Home       Lebenslauf       Schwerpunkte       Kenntnisse       Seminare       Kunden       Projekte       Produkte       Blog       Stanford Pascal       Kontakt

The Stanford Pascal Compiler / Evolution Steps

Back to Compiler main page

New keywords BREAK, CONTINUE, RETURN - still in 2011

The next extensions that I did - still in 2011 - was to add some new keywords and new instructions for loop control. This was inspired from my C experience, where I found those instructions very useful, and IMO they don't compromise the structured programming style (much).

And: they are very easy to implement, because all work can be done at the P-Code level.

To make things transparent: the Pascal compiler consists of two passes; the first one is considered to be portable across platforms (which is not true in detail), and it builds code for an abstract stack oriented machine. This code is called P-Code. This P-Code is then translated by the second pass (which is a Pascal program, too) to 370 object code (files with CMS filetype TEXT, RECFM fixed, record length 80).

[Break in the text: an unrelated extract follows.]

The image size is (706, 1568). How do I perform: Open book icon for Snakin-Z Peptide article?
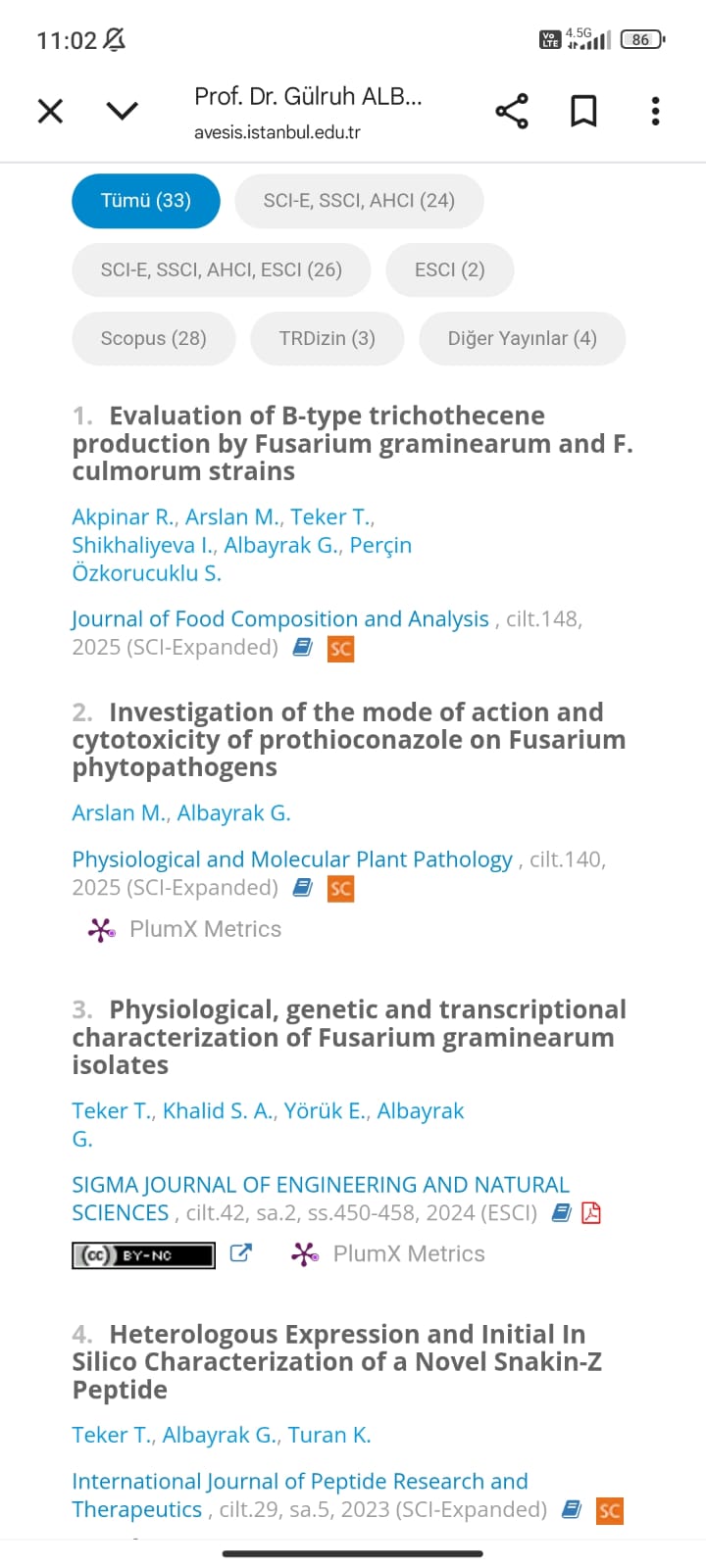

The changes mentioned above are all done to the first pass; there are no extensions to the P-Code, so the second pass needs not to be touched. All three extensions (BREAK, CONTINUE, LEAVE) are in fact some branches (jumps) to some place inside or outside the loop or to a certain place at the end of a procedure or function. If a branch target at the needed position didn't yet exist in the P-Code, a new one had to be built.

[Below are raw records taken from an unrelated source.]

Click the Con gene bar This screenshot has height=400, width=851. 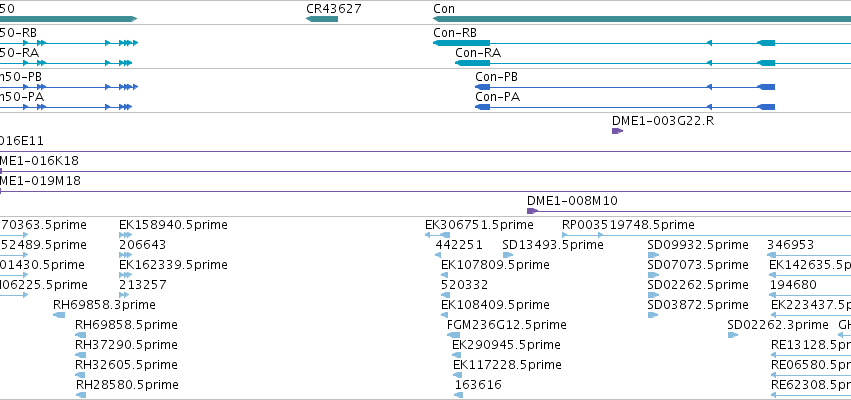tap(642, 19)
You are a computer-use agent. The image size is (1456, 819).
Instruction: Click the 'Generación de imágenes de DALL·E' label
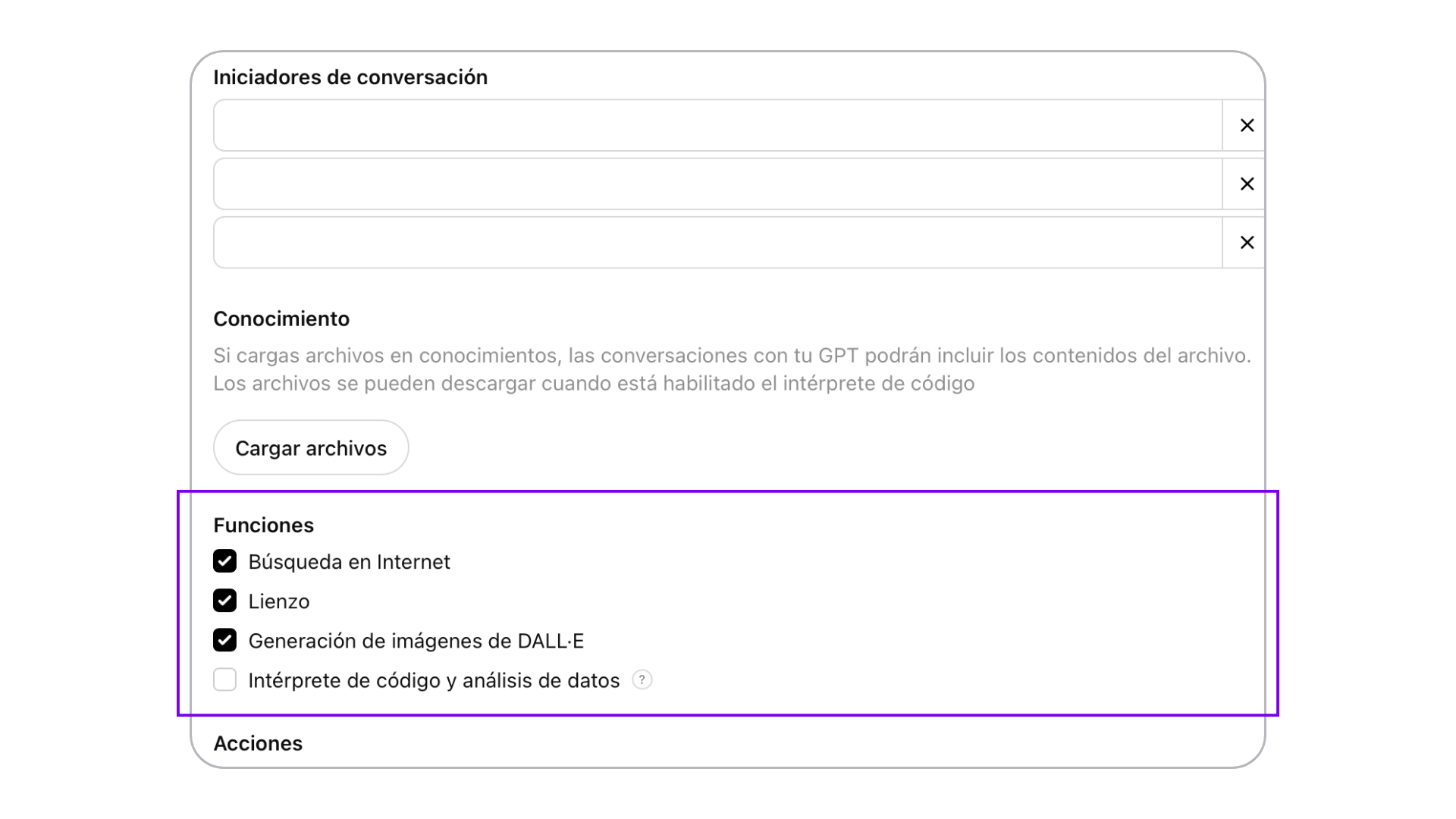(x=416, y=641)
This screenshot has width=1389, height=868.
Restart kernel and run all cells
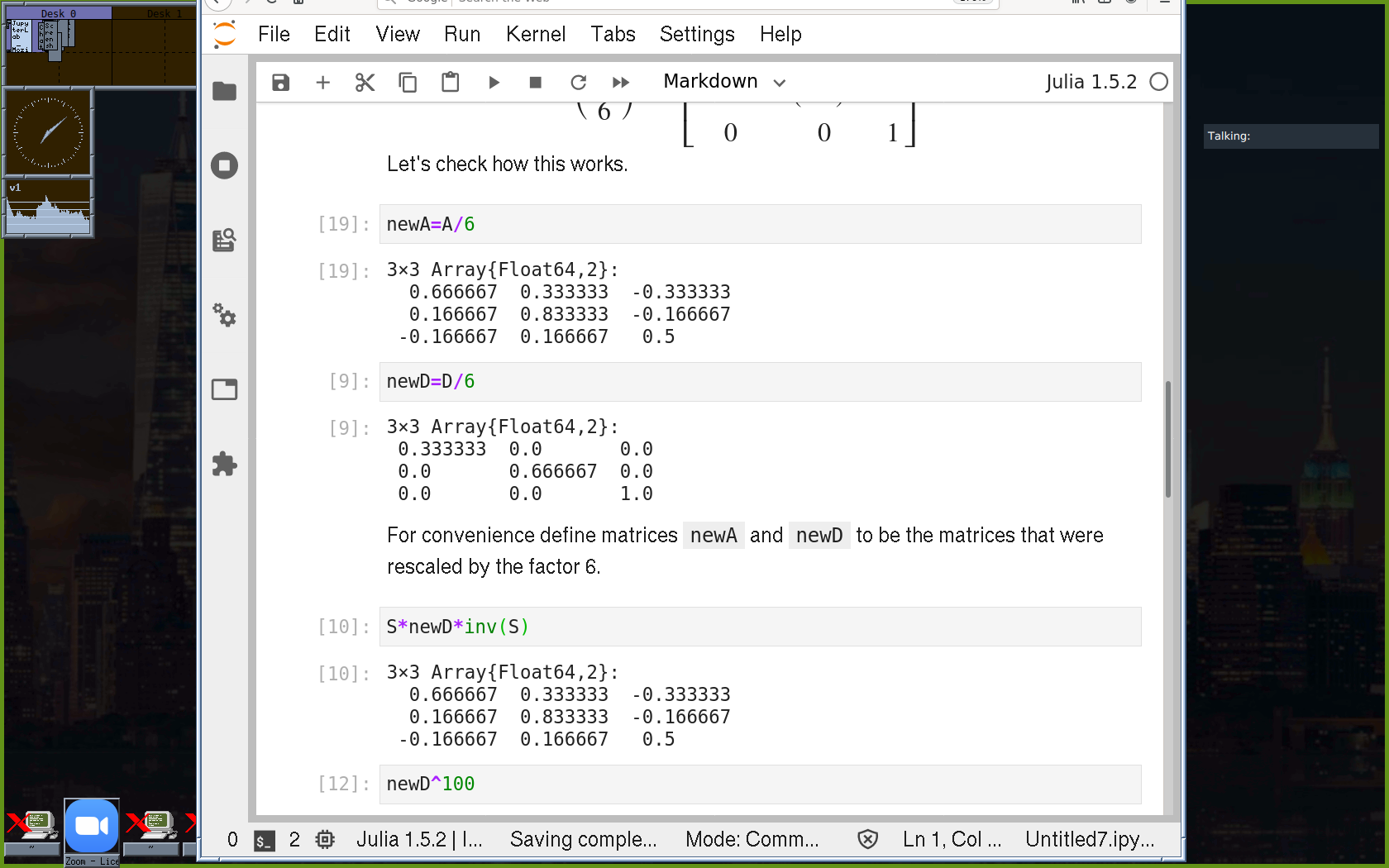tap(621, 82)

These extensions were done within hours, and this gave me some confidence that I will be able to do further - and more ambitioned - extensions - in the future. But anyway it lasted 5 years before I started again to do significant work on this compiler project - until 2016.

Example for the RETURN statement:


procedure CHARSET_ADD ( var X : CHARSET ; VON : CHAR ; BIS : CHAR ) ; var CH : CHAR ; begin (* CHARSET_ADD *) for CH := VON to BIS do begin if CH = 'F' then RETURN ; X (. CH .) := 'J' end (* for *) end (* CHARSET_ADD *) ;

Example for BREAK and CONTINUE:


F := 'BERND ' ; for I := 1 to 6 do begin if F (. I .) = 'D' then BREAK ; if F (. I .) = 'E' then CONTINUE ; WRITELN ( 'FOR-SCHLEIFE: I = ' , I : 3 , ' F(I) = ' , F (. I .) ) ; end (* for *) ;

BREAK and CONTINUE work with all loop types, of course, that is: FOR loops, WHILE loops, and REPEAT ... UNTIL loops.